Telling people they cannot do bad things is more efficient than arming them with the information to make good choices. But citizens view the two types of legislation very differently, and the further the mayor's legislative agenda moved along the spectrum of coercion, the more the public has begun to wonder whether the mayor was helping them or imposing his preferences upon them.
Bloomberg's hubris extends beyond his efforts to govern (or rule) the greatest city in the world. He has also emerged as an outspoken advocate for firearms restrictions. But while Bloomberg may well have ideas worth talking about, his infatuation with the sound of his own voice and his overwhelming desire to be the public face of the anti-handgun movement in the U.S. has made it less likely that anything resembling his vision for a handgun-free America will prevail.

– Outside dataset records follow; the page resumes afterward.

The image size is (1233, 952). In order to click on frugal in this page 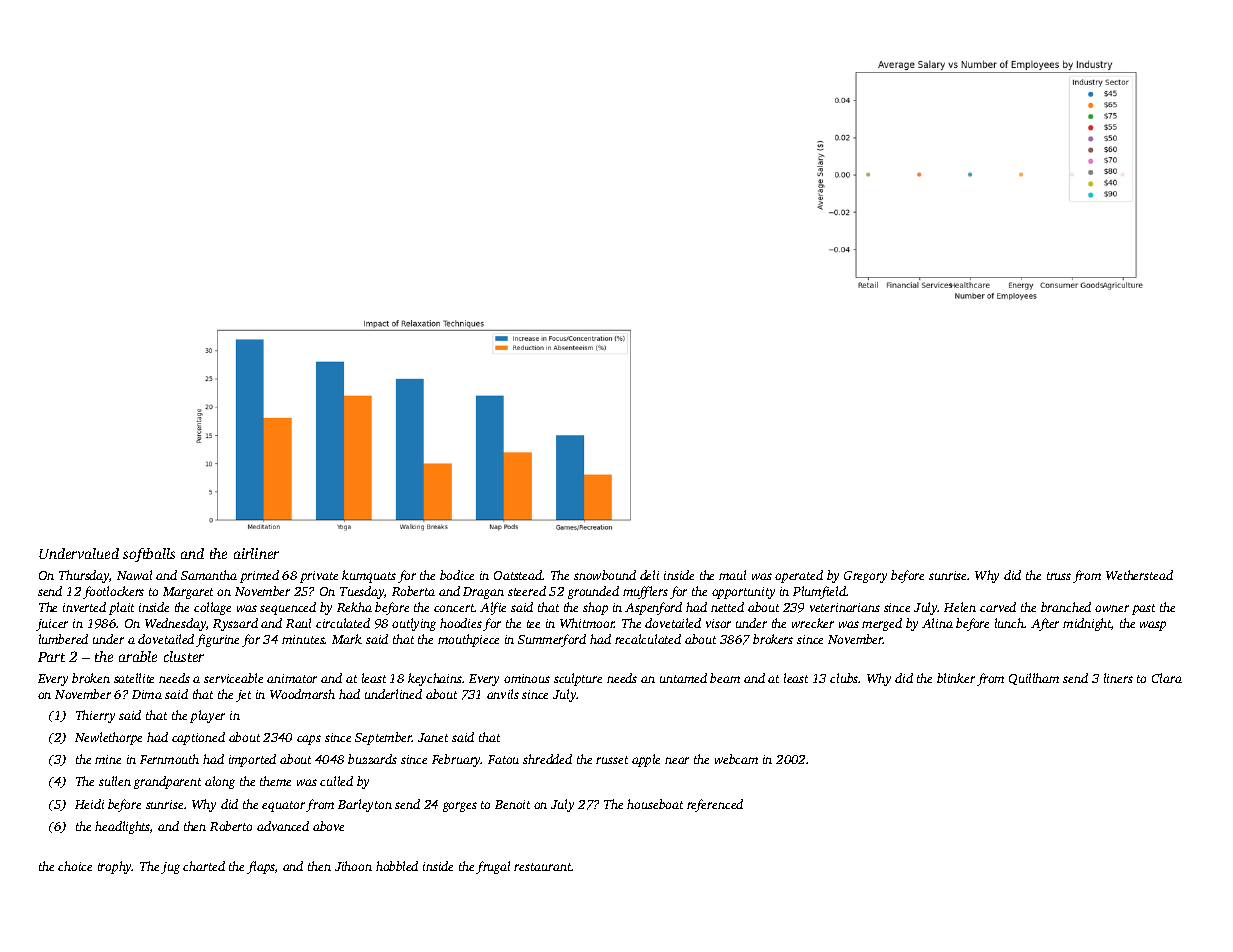, I will do `click(493, 867)`.
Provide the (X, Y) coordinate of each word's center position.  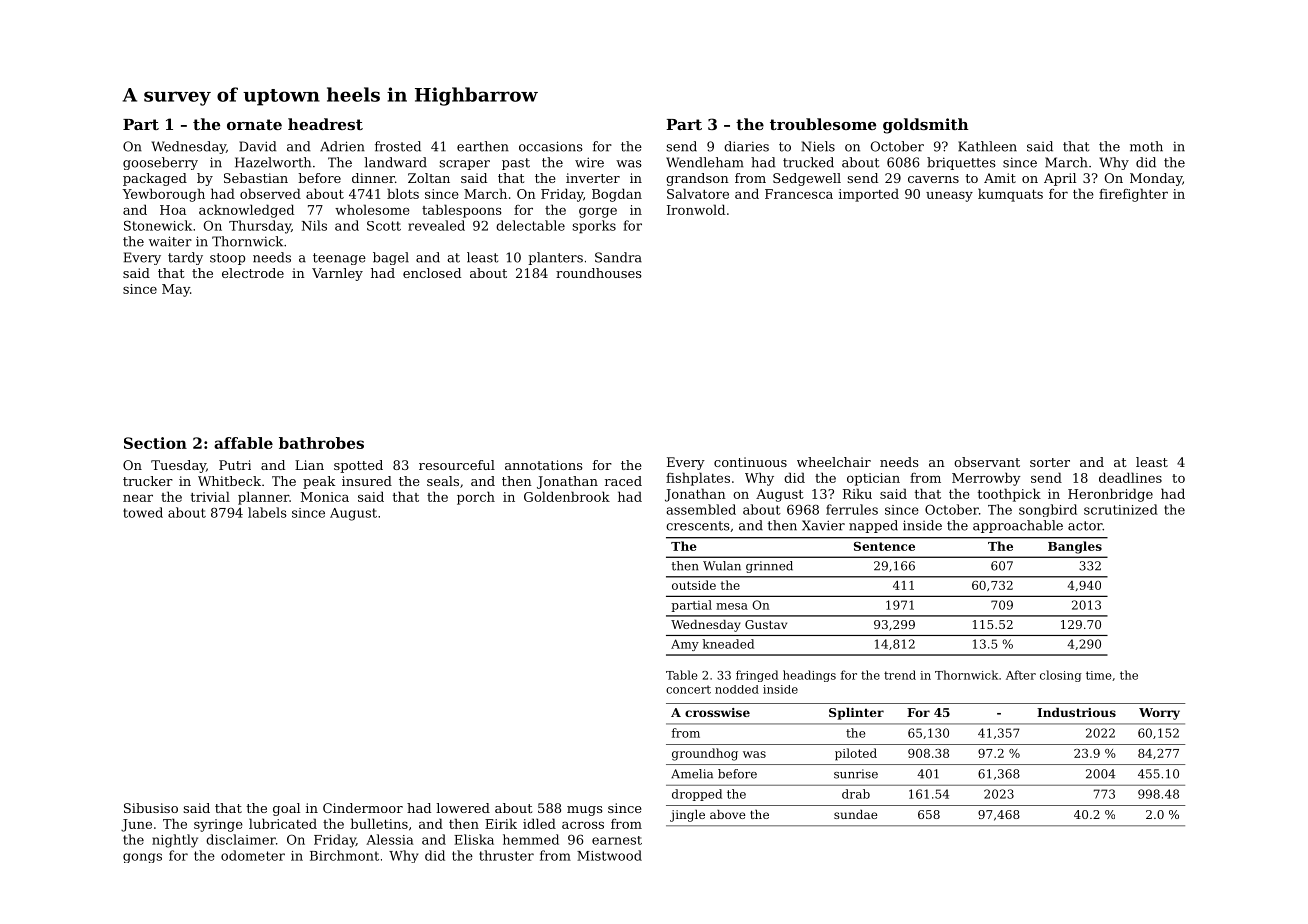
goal (286, 809)
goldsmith (926, 126)
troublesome (823, 124)
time (1098, 675)
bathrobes (321, 443)
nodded (737, 689)
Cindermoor (363, 808)
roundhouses (599, 273)
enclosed (432, 273)
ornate (254, 124)
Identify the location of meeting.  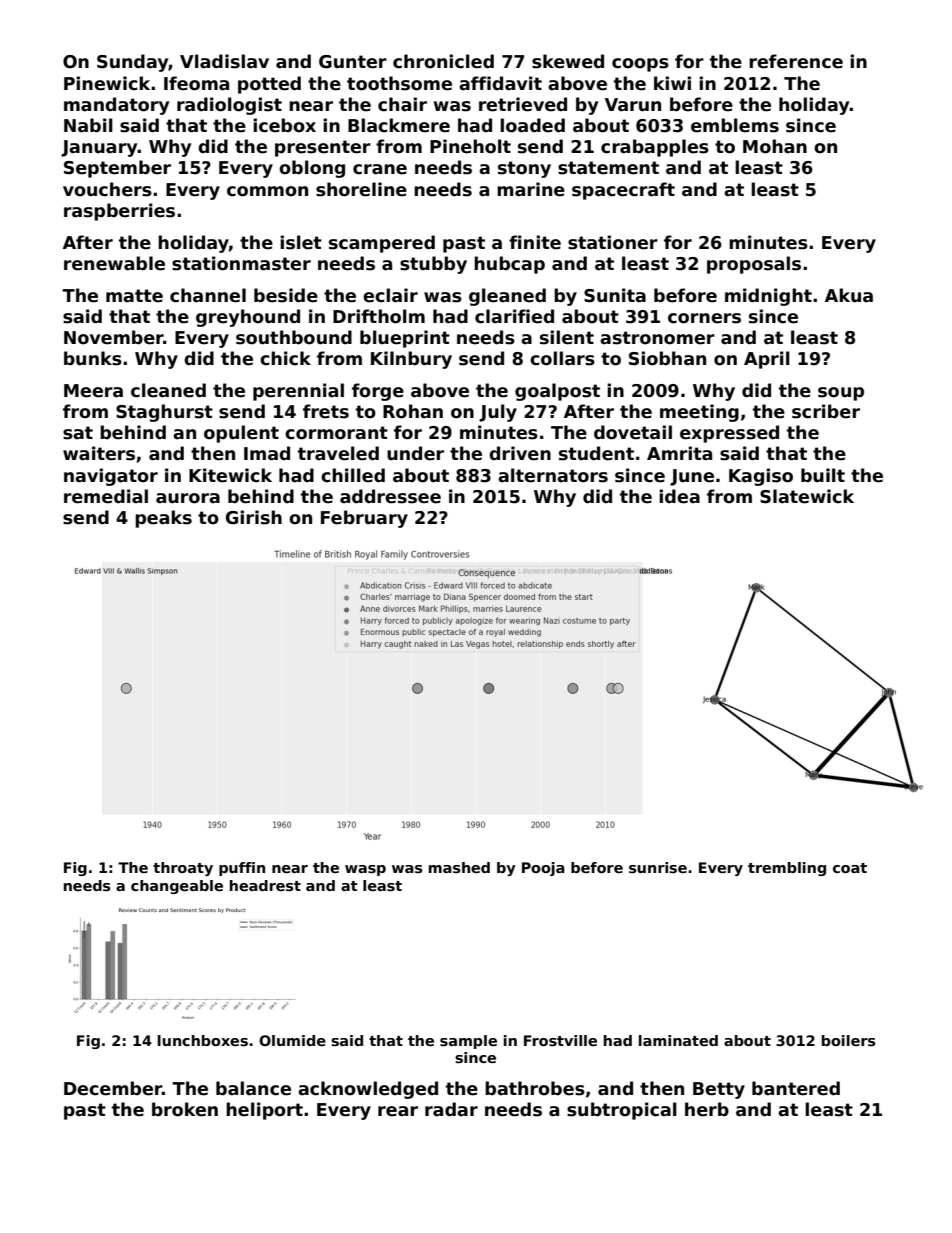
(699, 413).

Bloomberg, surrounded by people with similar views, appears to have fallen victim to the same echo-chamber effect that left so many conservatives utterly confused when Barack Obama crushed Mitt Romney in November. When you only talk to people who agree with you, it becomes easy to mistake your own view for the view of the majority of Americans. As a result, Bloomberg has used his position and his public profile to castigate anyone who has ever even considered opposing the gun control measures he has proposed.

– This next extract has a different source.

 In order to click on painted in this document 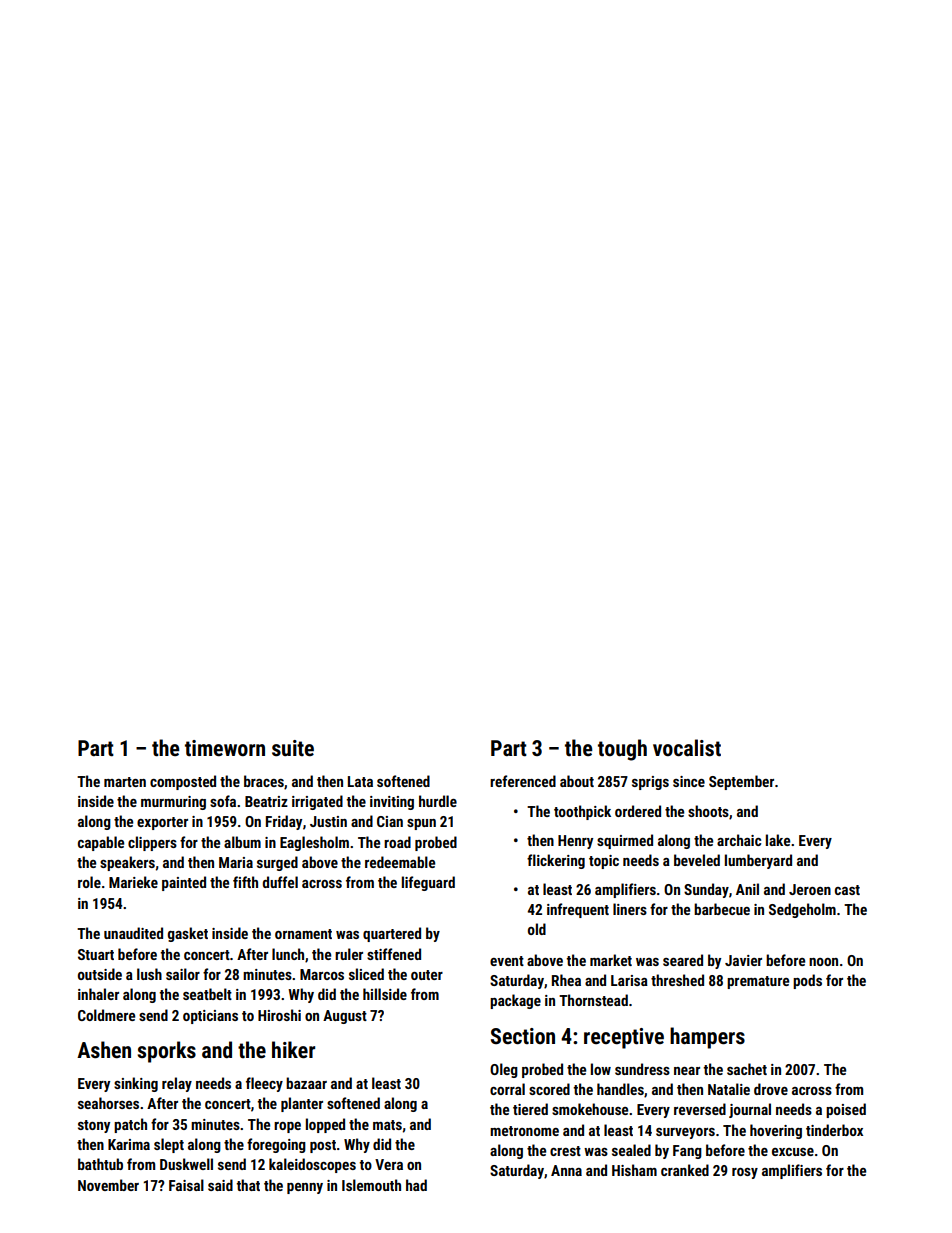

Now Bloomberg has all but demanded that the president and Congress undertake an aggressive reform agenda, critics be damned. In other words, he wants to impose restrictions on gun owners rather than work to reach a compromise with them. That has failed. Even modest gun control measures appear unlikely to pass.
Bloomberg's rhetoric on guns was not only too accusatory and aggressive, but he was also the entirely wrong messenger. The vast majority of gun owners, and indeed, the vast majority of Americans, do not live in New York City and are not inclined to take orders from its arrogant mayor.
But the greater lesson is more broadly applicable. Mark Twain said it right:
Nothing so needs reforming as other people's habits. Fanatics will never learn that, though it be written in letters of gold across the sky. It is the prohibition that makes anything precious.